Tuesday, 28 November 2017
Marriage Amendment (Definition and Religious Freedoms) Bill 2017; In Committee
I would like to reflect briefly on a number of points. The first is that the expert panel process that's been established by the government and endorsed by cabinet is the right place to review people's hesitations or concerns about future risk, if they believe there is any future risk, around legislating for same-sex marriage.
The second point is the point that I made previously, and that is that this is a bill that deals with same-sex marriage and protects people's religious views about marriage, full stop. So it is simple and necessarily narrow in its construction. That is the right way in which to legislate for same-sex marriage in Australia.

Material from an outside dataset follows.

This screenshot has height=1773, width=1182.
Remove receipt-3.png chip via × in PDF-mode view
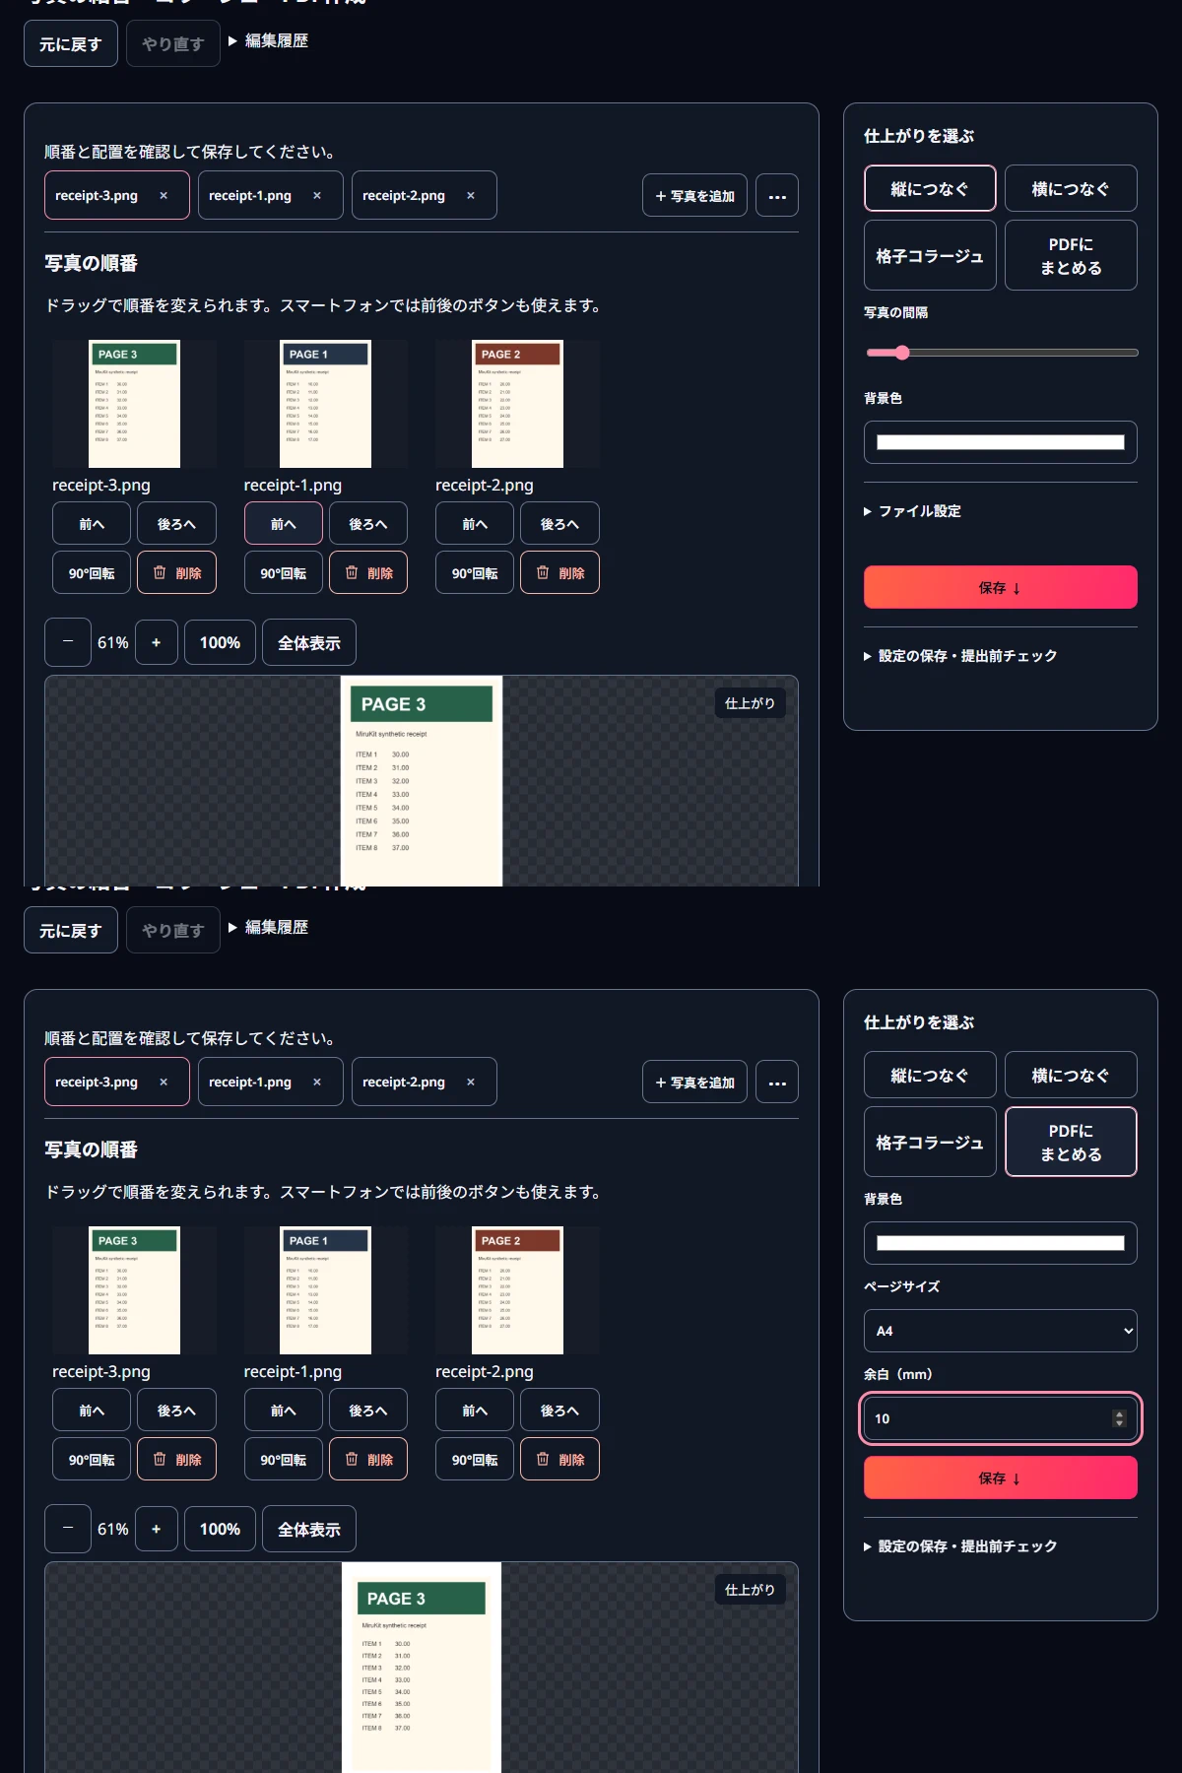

Before I make my third point, it is worth noting as well that the Senate committee report reflected favourably on the idea of further exploring positive protections for religious freedom in Australia. So you could say, I think, with great confidence that the expert panel is a product of one of those issues—or a mechanism that the Senate committee itself identified. The Senate committee report said that there was common ground between many groups on the need for positive protection for religious freedom. There was widespread support from religious people, from LGBTI communities and from others that presented to the committee. So there was a view that there was a need for Australian law to positively protect those religious freedoms and that the best way to do that was by further detailed and comprehensive inquiry.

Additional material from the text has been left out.